Le médiateur européen veut protéger les lanceurs d’alerte

Affaires publiques

Le médiateur européen veut protéger les lanceurs d’alerte

Emily O'Reilly, médiateur européen, en compagnie de José Manuel Barroso [Commission européenne]

Emily O’Reilly, le médiateur européen, vient d’ouvrir une enquête sur neuf institutions européennes qui n’ont pas introduit de mesures pour protéger les lanceurs d’alerte.

Emily O’Reilly, le médiateur européen, a lancé une enquête sur neuf institutions européennes pour voir si elles ont mis en place des règles visant à protéger les fonctionnaires qui dénoncent des activités présumées illégales.

« Les dénonciateurs jouent un rôle clé pour mettre au grand jour les irrégularités graves », a indiqué Emily O’Reilly dans un communiqué. « Je veux m’assurer que les institutions de l’UE ont mis en place les règles nécessaires pour les protéger et gérer les plaintes qu’ils soumettent sur la manière dont ils ont été traités », poursuit-elle. 

Le bureau du médiateur européen a rédigé ses propres règles internes sur la protection des  lanceurs d’alerte. Selon ces règles, une personne qui fait état de suspicions de corruption devrait être en mesure d’aller dans une autre institution européenne.

Les procédures visant à protéger le personnel des institutions qui pratique la dénonciation sont encore au stade d’élaboration. Depuis janvier 2014, les institutions de l’UE sont tenues d’introduire des règles internes pour protéger les lanceurs d’alerte, selon le nouveau statut du personnel. Mais le bureau du médiateur européen a toutefois souligné qu’aucune institution ne les avait mises en place.

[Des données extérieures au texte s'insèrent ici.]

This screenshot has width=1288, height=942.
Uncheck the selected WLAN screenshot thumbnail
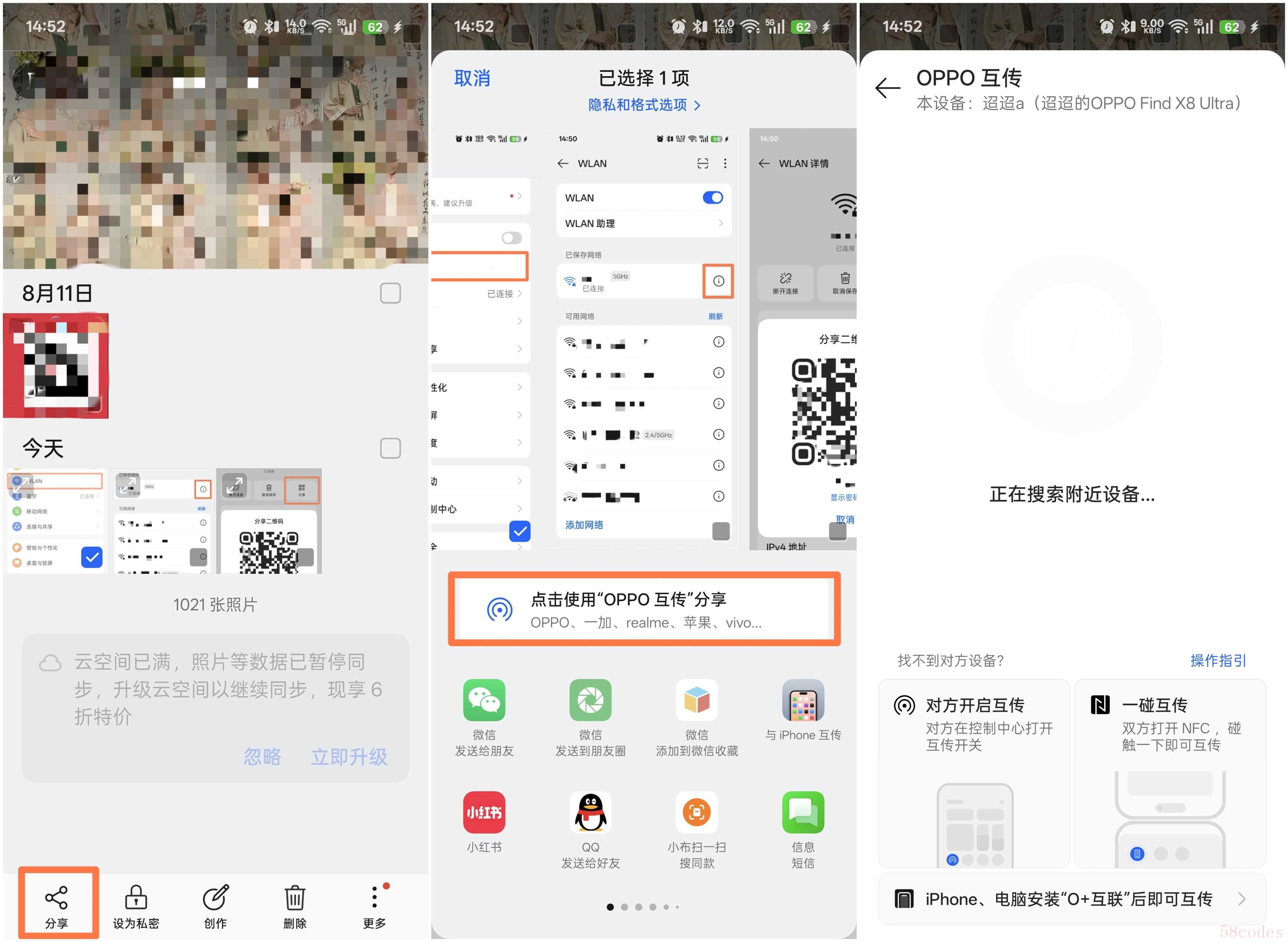coord(92,557)
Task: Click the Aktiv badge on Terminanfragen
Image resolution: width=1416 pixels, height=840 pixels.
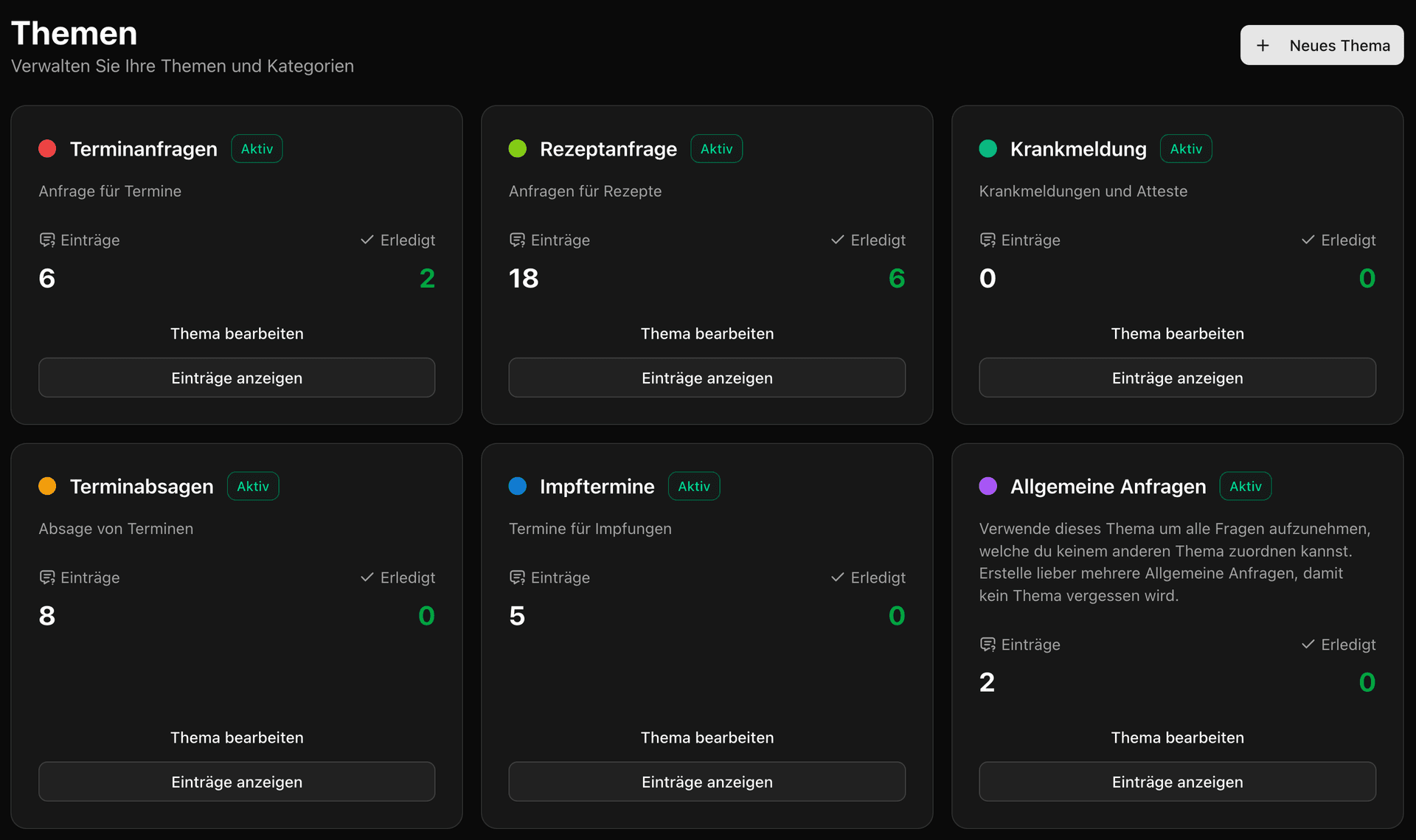Action: point(257,149)
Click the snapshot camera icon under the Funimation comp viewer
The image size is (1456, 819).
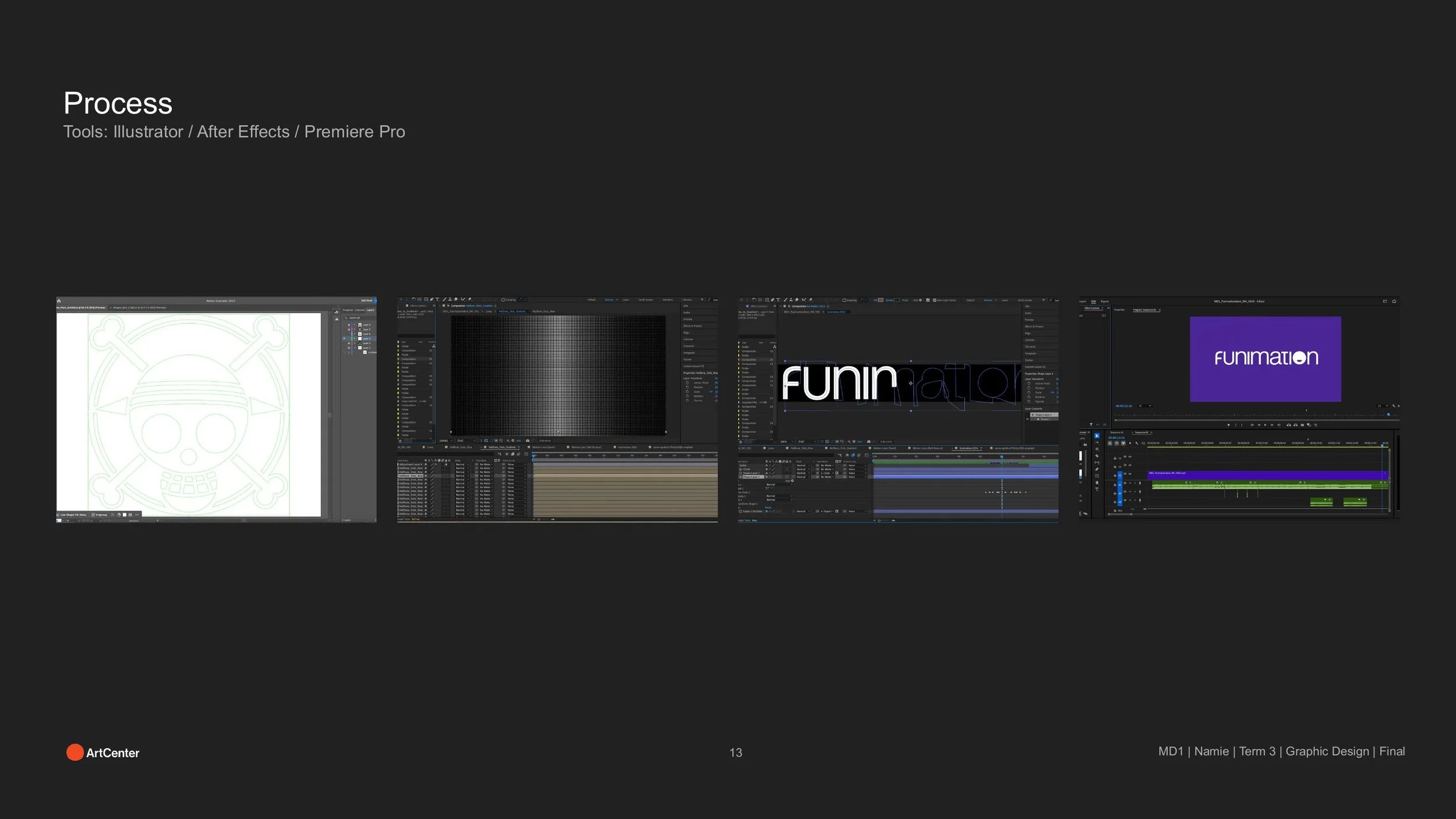point(868,442)
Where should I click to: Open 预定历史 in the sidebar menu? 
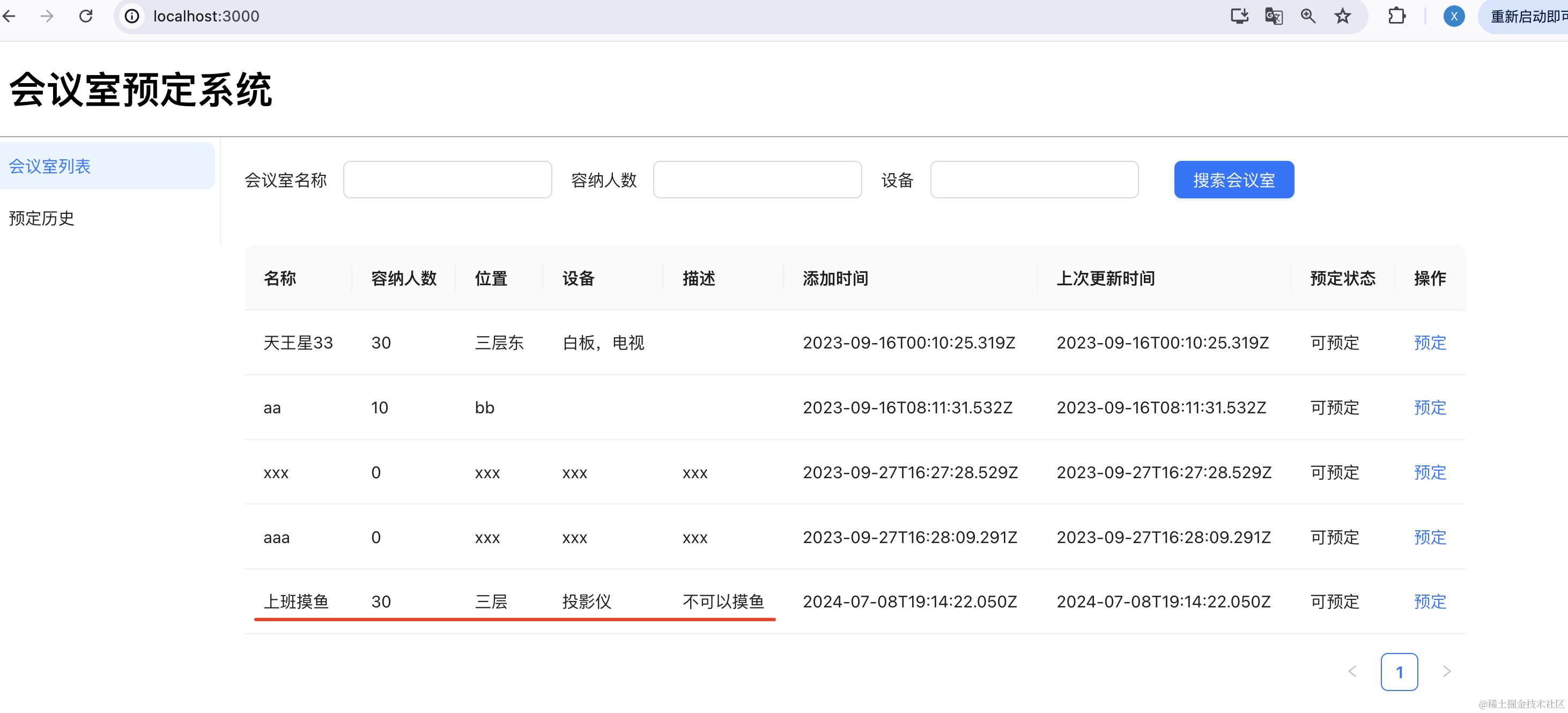click(41, 218)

Jusqu’à présent, la Commission européenne est la seule à avoir adopté des lignes directrices à ce sujet. « Lorsqu’un ordre reçu lui paraît entaché d’irrégularité, ou s’il estime que son exécution peut entraîner de graves inconvénients, le fonctionnaire en avise son supérieur hiérarchique direct […] », peut-on lire dans l’avis européen. En cas d’allégation sur des activités illégales, la fraude ou la corruption, un fonctionnaire est tenu d’informer « immédiatement » son supérieur, le secrétaire général ou l’Office européen de lutte antifraude (OLAF).

La Commission européenne a expliqué à EurActiv qu’il était difficile d’estimer le nombre de fonctionnaires européens qui ont eu recours à ces mesures de protection. Selon un porte-parole de l’exécutif européen, « il est impossible de donner un nombre, car parfois, le personnel se rend directement auprès de l’OLAF et les superviseurs ne font pas toujours état publiquement de dénonciation pour protéger leur personnel. »

Mauvaises pratiques

Le bureau européen de Transparency International (TI-EU) a publié un rapport en avril qui révèle le manque de protection des lanceurs d’alerte. Même dans le cas de la Commission, qui a pourtant introduit des lignes directrices, le cadre réglementaire n’est pas suffisant. Motifs : mauvaises pratiques, manque de ressources et de personnel pour les appliquer et règles trop floues.

« Les actions prises par la Commission vont dans la bonne direction, mais la protection des lanceurs d’alerte n’est pourtant pas bouclée », affirme à EurActiv Carl Dolan, le directeur de TI-EU.« Nous serions curieux de voir si d’autres institutions souhaitent mettre en place des mesures supplémentaires. »

 « La corruption dans les institutions européennes inquiète la population », poursuit-il. Selon une enquête Eurobaromètre publiée en février dernier, 70 % des citoyens européens estiment que la corruption existe dans les institutions de l’UE. Les données sont encore plus élevées quand on aborde la question au sein des institutions nationales (80 %) ou régionales (77 %).

Contexte

Le médiateur européen procède à des enquêtes sur des plaintes en cas de mauvaise administration dans l'action des institutions et organes de l'UE. Selon les derniers sondages d'opinions, les citoyens européens sont préoccupés par la corruption et la fraude au sein des institutions européennes.

Les dénonciateurs sont importants pour l'auto-analyse des institutions publiques. Les institutions publiques mettent au point des règles internes pour établir un rapport sur les irrégularités ou sur les suspicions de corruption.

Le lancement d'alerte pratiqué par la presse et les médias est différent de ces procédures internes. 

Prochaines étapes

  •  31 octobre : date butoir pour que les institutions européennes mettent en place les mesures pour protéger les dénonciateurs.